Paradoxalement, la partie consacrée à Florence et à Rome, à la fin du Livre II, est de loin la plus brève. Le récit, pris dans un tourbillon de rebondissements toujours plus arbitraires, s’emballe, mais tourne court. Pourquoi un dénouement aussi abrupt ? La réponse [Brion 177-9 ; Blackall 166] est à chercher du côté de Wilhelm Heinrich Wackenroder (1773-98), le grand ami de Tieck, auteur des Épanchements d’un moine ami des Arts (1797). Nés la même année et élevés ensemble, ces « jumeaux d’élection » [Brion 158] vivaient dans une telle complicité intellectuelle et créatrice, leurs écritures étaient à tel point imbriquées, qu’il est difficile de distinguer la part de l’un dans l’œuvre de l’autre. Or, en 1798, l’inconcevable se produisit : alors que Tieck s’apprêtait à entamer la troisième partie de son roman, Wackenroder mourut subitement de la typhoïde, à l’âge de 25 ans. Sa disparition fut un tel choc pour Tieck qu’il n’eut plus la force de reprendre son récit et abandonna son œuvre.

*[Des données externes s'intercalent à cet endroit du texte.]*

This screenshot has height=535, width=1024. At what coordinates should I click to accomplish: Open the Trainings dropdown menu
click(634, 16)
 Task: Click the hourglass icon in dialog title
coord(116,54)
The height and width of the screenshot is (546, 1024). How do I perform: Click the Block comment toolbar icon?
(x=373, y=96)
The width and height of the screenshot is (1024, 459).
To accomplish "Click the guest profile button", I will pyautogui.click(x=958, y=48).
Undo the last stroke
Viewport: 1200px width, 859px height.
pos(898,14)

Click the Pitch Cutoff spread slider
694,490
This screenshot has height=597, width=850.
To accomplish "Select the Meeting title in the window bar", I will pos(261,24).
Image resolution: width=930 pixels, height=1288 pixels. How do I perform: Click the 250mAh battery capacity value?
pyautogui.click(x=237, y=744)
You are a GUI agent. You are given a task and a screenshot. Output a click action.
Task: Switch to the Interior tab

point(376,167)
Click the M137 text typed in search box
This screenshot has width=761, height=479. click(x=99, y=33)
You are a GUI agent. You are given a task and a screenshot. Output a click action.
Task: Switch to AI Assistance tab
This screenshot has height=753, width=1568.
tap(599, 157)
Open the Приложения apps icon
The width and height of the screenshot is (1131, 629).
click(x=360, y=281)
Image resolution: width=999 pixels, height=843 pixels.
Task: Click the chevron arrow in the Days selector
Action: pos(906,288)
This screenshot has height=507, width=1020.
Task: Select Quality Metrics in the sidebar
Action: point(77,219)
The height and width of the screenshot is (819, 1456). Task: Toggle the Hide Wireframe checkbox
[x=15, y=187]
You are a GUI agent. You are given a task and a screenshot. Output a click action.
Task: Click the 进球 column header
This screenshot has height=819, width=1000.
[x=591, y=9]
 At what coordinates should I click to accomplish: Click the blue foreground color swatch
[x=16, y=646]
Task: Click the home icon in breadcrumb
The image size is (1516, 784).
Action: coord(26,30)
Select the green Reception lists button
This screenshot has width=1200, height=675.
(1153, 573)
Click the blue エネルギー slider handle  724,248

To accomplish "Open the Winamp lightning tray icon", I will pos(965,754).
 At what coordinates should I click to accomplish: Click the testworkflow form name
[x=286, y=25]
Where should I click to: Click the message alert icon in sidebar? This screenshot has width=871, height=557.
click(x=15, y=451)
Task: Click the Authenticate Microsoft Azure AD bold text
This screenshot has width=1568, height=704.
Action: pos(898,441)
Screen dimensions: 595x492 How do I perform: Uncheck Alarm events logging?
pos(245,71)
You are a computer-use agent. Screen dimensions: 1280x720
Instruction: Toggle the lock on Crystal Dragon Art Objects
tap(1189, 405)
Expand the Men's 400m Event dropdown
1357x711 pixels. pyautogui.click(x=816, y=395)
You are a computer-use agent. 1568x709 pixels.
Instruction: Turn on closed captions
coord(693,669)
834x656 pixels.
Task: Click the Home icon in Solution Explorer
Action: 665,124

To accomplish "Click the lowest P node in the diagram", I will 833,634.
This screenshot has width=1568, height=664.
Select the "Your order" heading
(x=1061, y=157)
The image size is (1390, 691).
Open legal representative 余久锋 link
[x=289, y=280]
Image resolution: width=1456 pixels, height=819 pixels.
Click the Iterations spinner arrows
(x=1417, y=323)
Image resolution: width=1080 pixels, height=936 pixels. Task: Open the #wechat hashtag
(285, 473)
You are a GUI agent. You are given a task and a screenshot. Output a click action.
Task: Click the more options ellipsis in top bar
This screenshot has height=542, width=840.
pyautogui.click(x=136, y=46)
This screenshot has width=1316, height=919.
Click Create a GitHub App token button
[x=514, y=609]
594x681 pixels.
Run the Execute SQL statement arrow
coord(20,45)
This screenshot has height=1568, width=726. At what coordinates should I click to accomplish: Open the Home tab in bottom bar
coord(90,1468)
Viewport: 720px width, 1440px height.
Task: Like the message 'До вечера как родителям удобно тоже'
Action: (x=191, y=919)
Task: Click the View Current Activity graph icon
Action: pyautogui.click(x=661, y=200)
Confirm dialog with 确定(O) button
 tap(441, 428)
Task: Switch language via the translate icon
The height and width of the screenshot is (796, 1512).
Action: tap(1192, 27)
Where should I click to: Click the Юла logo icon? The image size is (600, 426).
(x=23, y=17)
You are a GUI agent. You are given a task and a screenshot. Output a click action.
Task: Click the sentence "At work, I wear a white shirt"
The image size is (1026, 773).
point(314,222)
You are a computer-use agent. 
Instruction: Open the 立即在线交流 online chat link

En 1843, dans une préface à une nouvelle édition, il ébaucha rapidement les événements du Livre III qui devaient ramener Sternbald au pays natal, mais le projet ne fut jamais mis à exécution et le roman demeure à ce jour inachevé.
[Sources : Marcel Brion, L’Allemagne romantique, vol. 3 : Le Voyage initiatique (Paris, Albin Michel, 1977, 145-179) ; Eric A. Blackall, The Novels of the German Romantics (Ithaca, Cornell University Press, 1983, 150-172) ; Roger Paulin, Ludwig Tieck, a Literary Biography (Oxford, Clarendon Press, 1985, 77–97).]